Legendary espionage writer, John le Carre has collaborated on a real-life spy game set in London, as aspiring recruits test their skills in an “immersive” exercise. The famed author has teamed up with Fire Hazard – a leading company in immersive Gaming – and the people behind BBC’s stylish series “The Night Manager” on the ambitious new project.

John le Carre’s “The Circus” challenges would be Cold War spies to demonstrate a flair for inventing a convincing cover story, tailing a subject and planting a dead drop (passing items or information between two individuals using a secret location).

The two-hour experience will be launched next month, with an initial set of six recruitment exercises due to be staged from 8th September.

Le Carre’s sons get involved

The game’s storyline has been created with the assistance of The Ink Factory, a company that has been set up by two of le Carre’s sons, Stephen and Simon Cornwell as they look to reach new audiences. It builds on Fire Hazard’s hit game “Undercover” which was praised by The Metro as being the “closest you’ll get to being a spy without accidentally starting a nuclear war with Russia."

Fitting base for the game

“The Circus” was the nickname for the location of MI6’s headquarters in London at Cambridge Circus, as referenced by officers and staff in le Carre’s acclaimed novels such as “Tinker Tailor Soldier Spy” between 1960 and 1990.
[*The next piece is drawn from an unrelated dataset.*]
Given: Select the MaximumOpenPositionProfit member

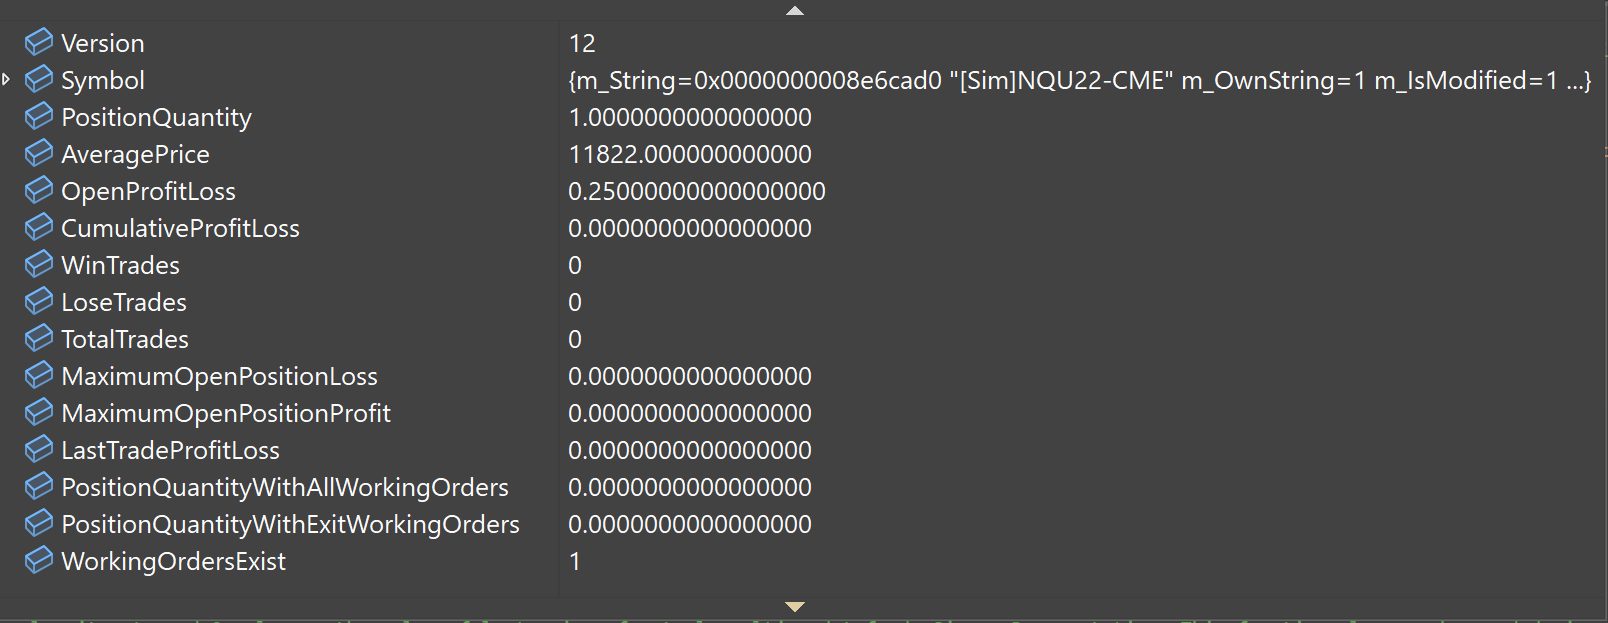Looking at the screenshot, I should pyautogui.click(x=226, y=413).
It’s fitting then that the new project will involve potential “recruits” meeting at that same place as they pit their wits against fellow novices.

Recruits to undergo rigorous tests

The recruits can expect to undergo rigorous tests designed by Circus Spymasters to establish whether their character and behaviour is suited to becoming a spy, through a thorough evaluation of the player’s “agent potential” and tradecraft skills.

Players will be graded according to their aptitude in each department based on the assessment, enabling a decision to be made on whether they are recruited or disregarded.

Besides demonstrating basic, essential test surveillance and counter-surveillance skills, the participants will be challenged to decode microfilm, fake their identity and evade pursuers in the complex game. Fire Hazard have promised those involved that they will also gain some experience in “the less delicate arts with the scalp-hunters, the kidnappers and assassins of the Secret Service.”